After resting in the $1,700.00 bar for months, traders might have got bored but never gave up amid the non-movement.
Today, gold is looking to reward investors who patiently waited for its comeback after nearing the $1,800.00 level.
The psychological resistance proved to be a tough roof to crack in the past weeks, sending the bullion falling back and forth to $1,600.00 and $1,700.00.
In the New York Comex, futures contract peaked at $1,790.35 per ounce, just a little short of breaching the resistance level.
Meanwhile, spot gold price is at contango against forwarding month prices but is still considerably high after peaking at $1,790.06 per ounce.
However, the hike did not last for long as the US government debt yields reentered the picture.

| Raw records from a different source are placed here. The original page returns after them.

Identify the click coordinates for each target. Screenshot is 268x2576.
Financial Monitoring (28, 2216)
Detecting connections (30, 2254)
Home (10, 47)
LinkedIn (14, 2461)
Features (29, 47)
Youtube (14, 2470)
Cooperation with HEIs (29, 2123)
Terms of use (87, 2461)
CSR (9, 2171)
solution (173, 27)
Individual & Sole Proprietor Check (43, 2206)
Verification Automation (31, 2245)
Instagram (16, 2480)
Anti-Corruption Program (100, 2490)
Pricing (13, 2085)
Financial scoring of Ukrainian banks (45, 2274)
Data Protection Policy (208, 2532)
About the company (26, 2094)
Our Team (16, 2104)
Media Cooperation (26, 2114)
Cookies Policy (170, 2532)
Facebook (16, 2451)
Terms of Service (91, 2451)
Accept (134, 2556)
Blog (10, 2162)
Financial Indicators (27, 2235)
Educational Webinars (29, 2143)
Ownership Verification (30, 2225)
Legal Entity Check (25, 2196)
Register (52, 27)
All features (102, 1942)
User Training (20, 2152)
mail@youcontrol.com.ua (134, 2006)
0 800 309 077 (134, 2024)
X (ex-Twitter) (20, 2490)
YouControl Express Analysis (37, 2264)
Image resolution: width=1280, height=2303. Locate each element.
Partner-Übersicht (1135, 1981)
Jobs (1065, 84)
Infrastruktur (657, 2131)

Its incumbent price in the American bourse is at $1,771.70, down by 0.3% for the day.
At around the same time, 10-year Treasury contracts are still cheering over Monday’s jovial performance after hitting a session high of 1.62% on Monday.
It is currently close to breaching the 1.77% record held on March 30 as the government resorted to continue its dovish monetary policy.

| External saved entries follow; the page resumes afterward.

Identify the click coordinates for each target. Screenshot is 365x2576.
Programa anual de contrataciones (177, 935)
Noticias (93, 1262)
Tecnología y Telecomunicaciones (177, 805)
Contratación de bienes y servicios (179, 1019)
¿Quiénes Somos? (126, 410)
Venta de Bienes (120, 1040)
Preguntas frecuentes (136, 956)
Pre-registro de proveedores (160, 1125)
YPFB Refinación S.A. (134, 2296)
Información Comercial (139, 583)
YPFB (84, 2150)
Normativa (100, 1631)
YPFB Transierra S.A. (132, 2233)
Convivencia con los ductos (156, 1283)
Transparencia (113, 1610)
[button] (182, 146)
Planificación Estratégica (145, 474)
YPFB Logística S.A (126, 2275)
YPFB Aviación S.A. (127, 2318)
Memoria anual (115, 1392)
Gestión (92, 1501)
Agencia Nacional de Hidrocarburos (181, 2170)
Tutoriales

Spectators are currently focusing on the robust performance of the world’s biggest economy which undermines the demand for safe-haven assets.
Along with the recent fall in the yellow metal, the US Dollar failed to dodge the bullet is came down to 91 levels on Monday.

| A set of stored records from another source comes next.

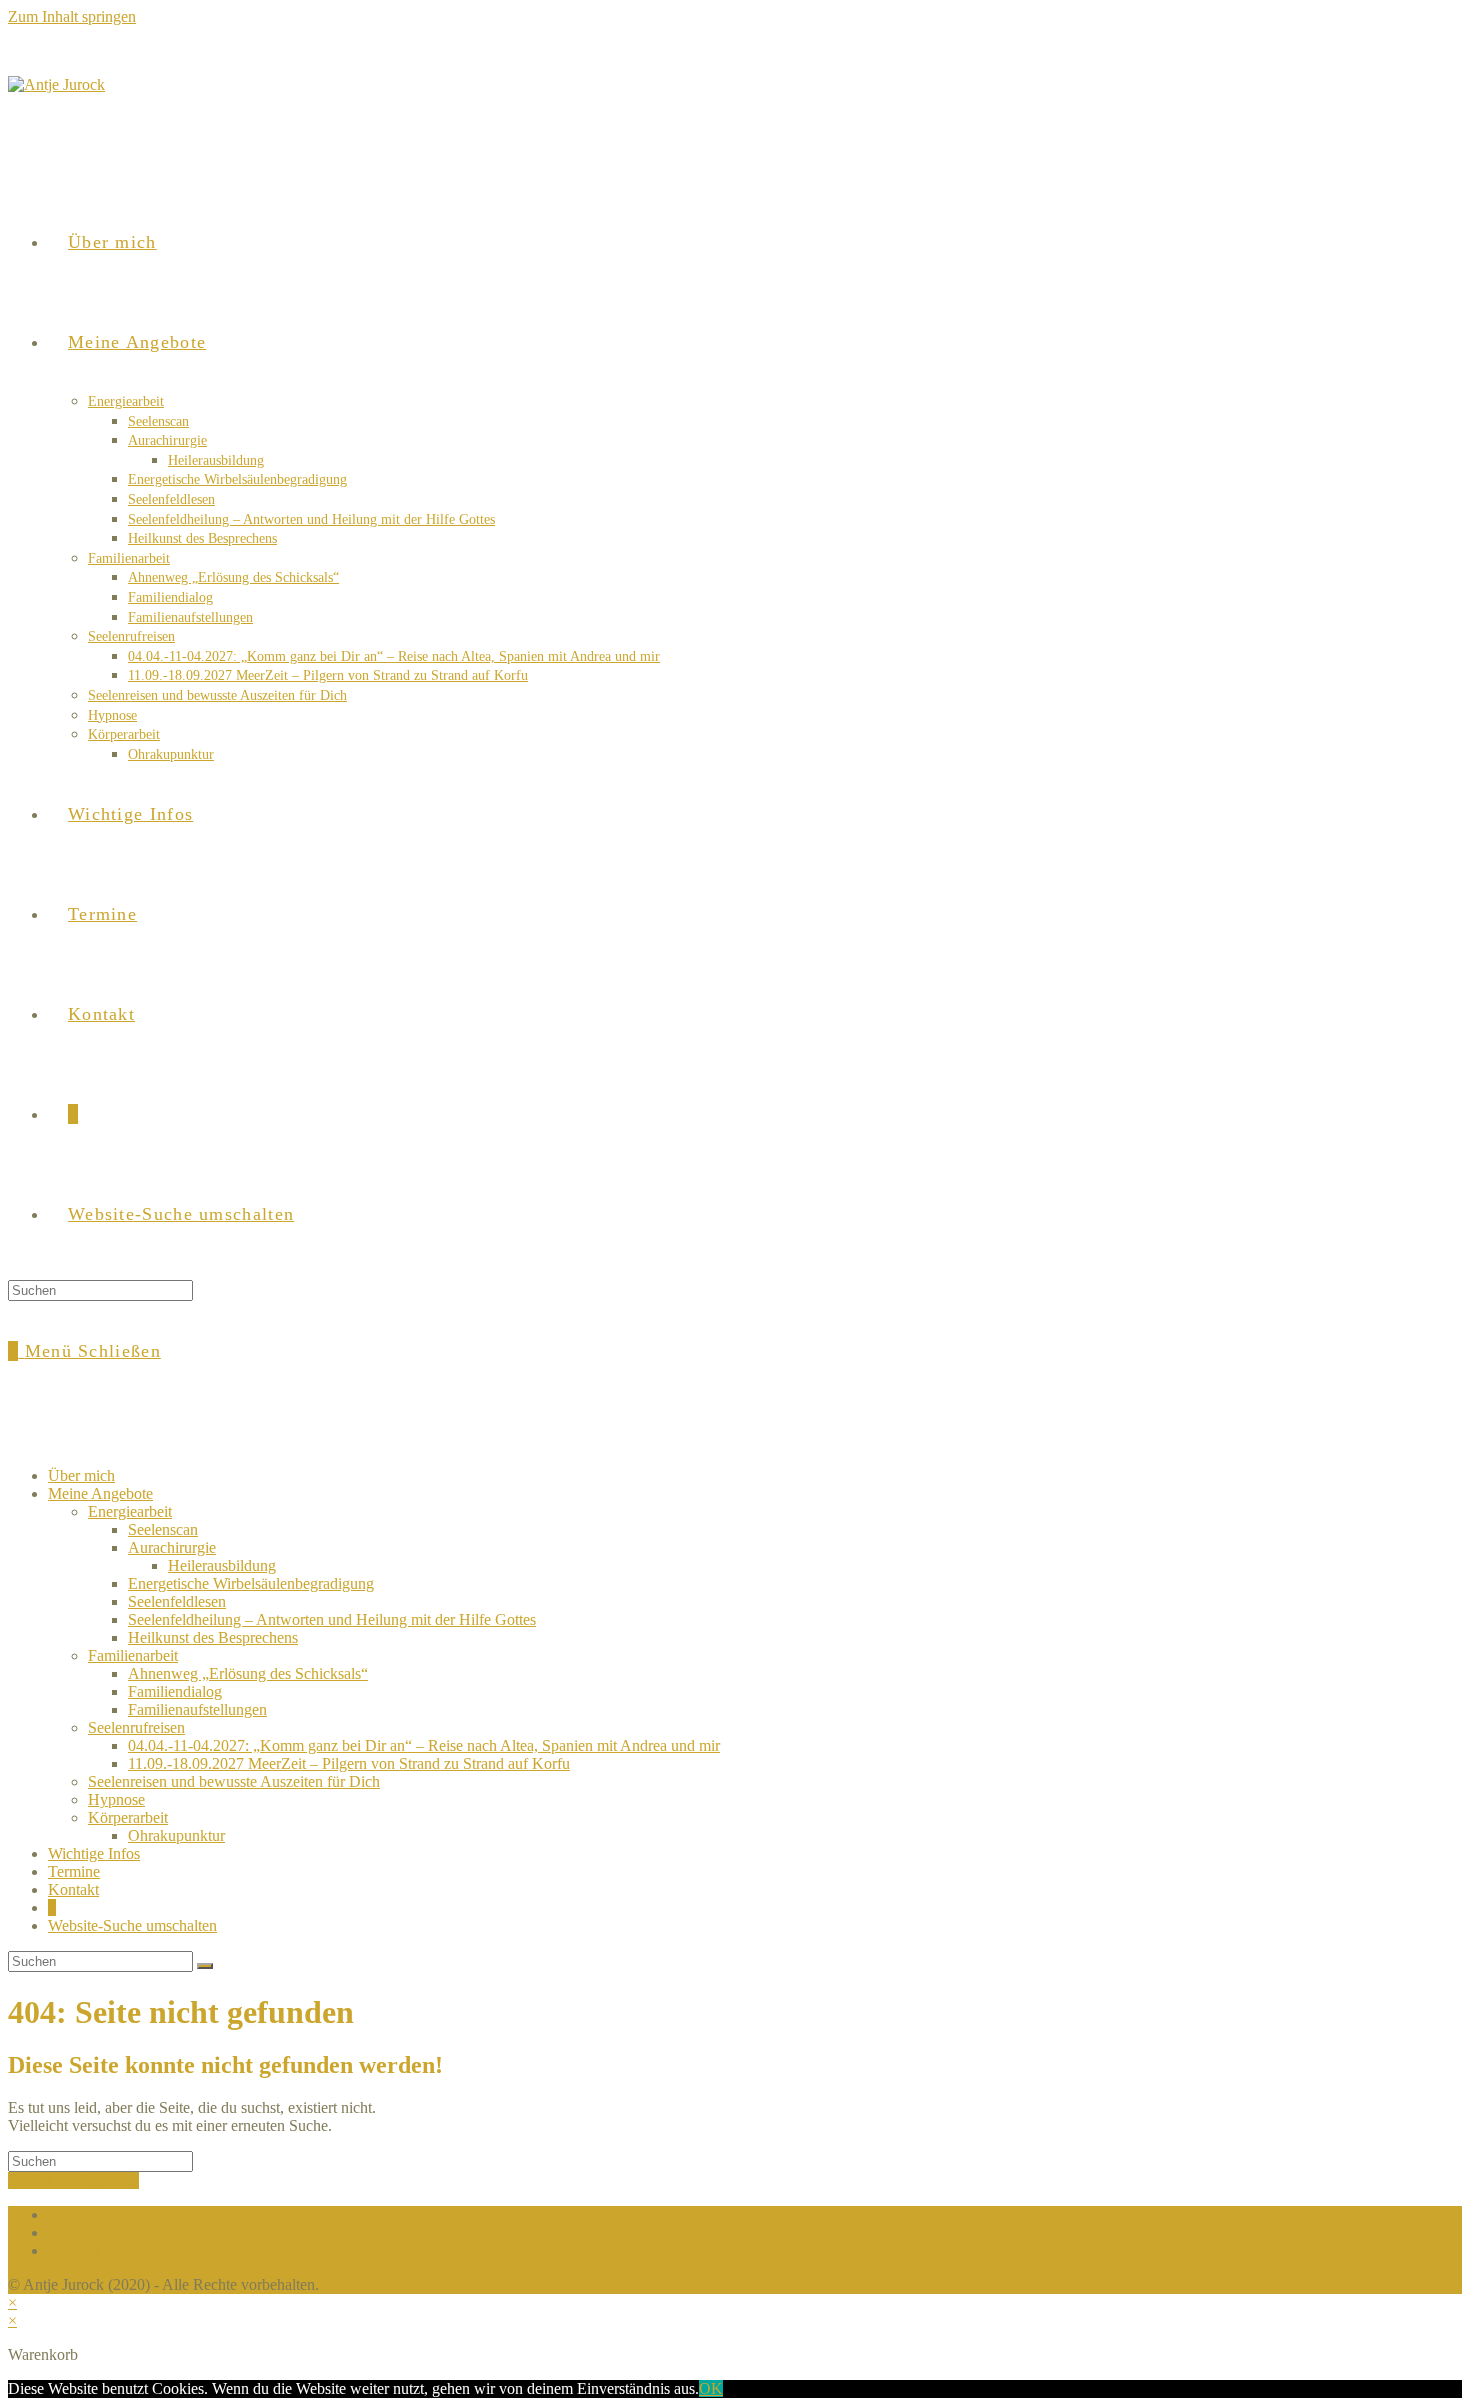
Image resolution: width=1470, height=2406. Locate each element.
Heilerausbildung (222, 1565)
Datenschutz (87, 2214)
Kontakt (73, 1889)
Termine (74, 1871)
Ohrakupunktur (176, 1835)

Meanwhile, analysts noted that gold futures will now lean towards the recovery seen on other markets, particularly in Europe.
Analysts are convinced that a stronger euro combined with inflation concerns in emerging markets could propel prices towards $1,900.00 an ounce.
Copper Nears a Multi-year High
Meanwhile, the metal that seldom leaves the top spot is copper as it is the favorite commodity in the case of an economic recovery.
The industrial metal is nearing to notch a multi-year high breached in February which is the highest recorded since 2011.
The copper price is currently at $9,351.00 an ounce in the New York Comex, only a few steps away from breaching the $9,617.00 incurred in February.
In a bullish projection, Goldman Sachs noted that prices could run further towards $11,000.00 a tonne in the next twelve months.
This will further surge to $15,000.00 per tonne by 2025 or a more than 50% rise from current pricing.
This estimate is amid the projection of robust demand in the coming years as countries invest more towards green developments.